*** Opening Dataset excerpts ***

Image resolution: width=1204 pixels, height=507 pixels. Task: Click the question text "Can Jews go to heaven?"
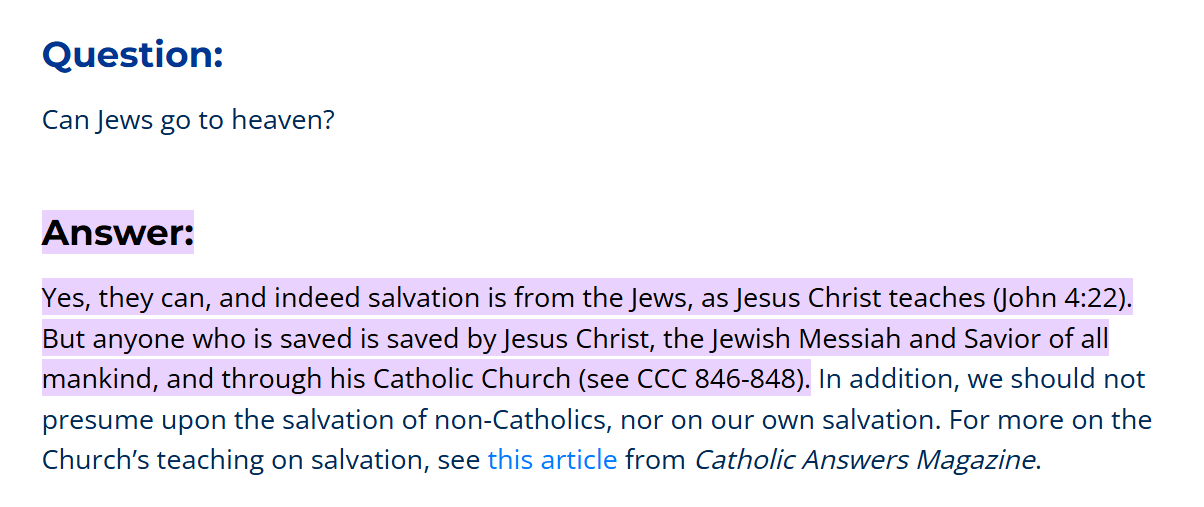point(188,121)
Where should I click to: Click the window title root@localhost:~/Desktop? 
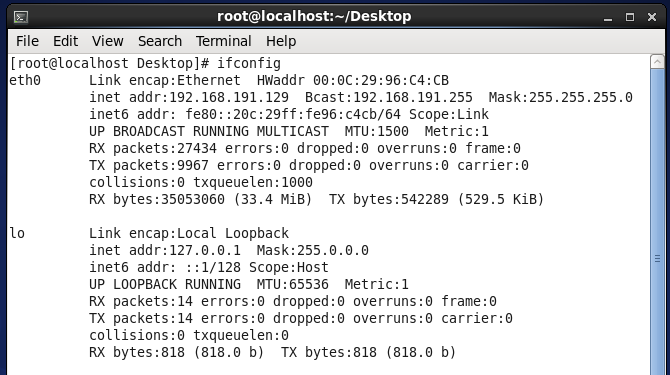(314, 16)
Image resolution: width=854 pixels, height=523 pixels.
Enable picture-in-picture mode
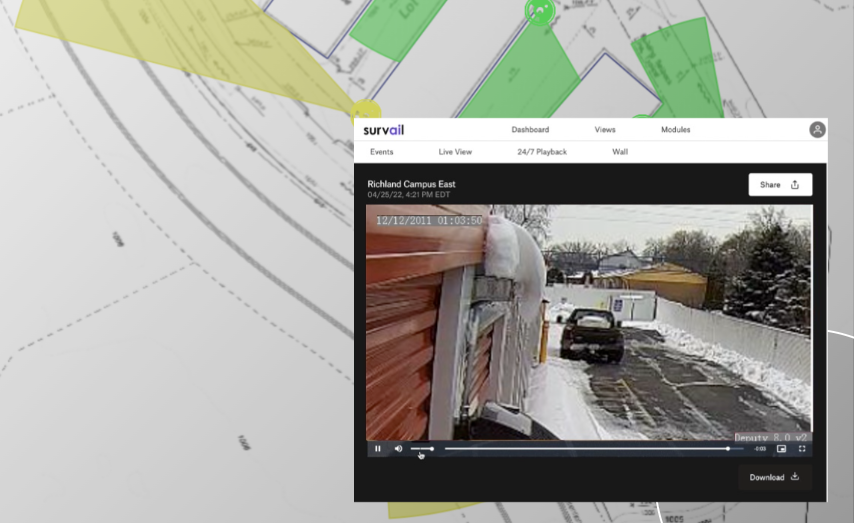click(781, 449)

*** Closing Dataset excerpts ***

* What needs to be done
Transcribe every entry word for word, but omit the pictures.

* Completed task
Image resolution: width=1204 pixels, height=507 pixels. Task: Click the question text "Can Jews go to heaven?"
point(188,121)
Where should I click to: Click the window title root@localhost:~/Desktop? 
(314, 16)
Image resolution: width=854 pixels, height=523 pixels.
Enable picture-in-picture mode
click(781, 449)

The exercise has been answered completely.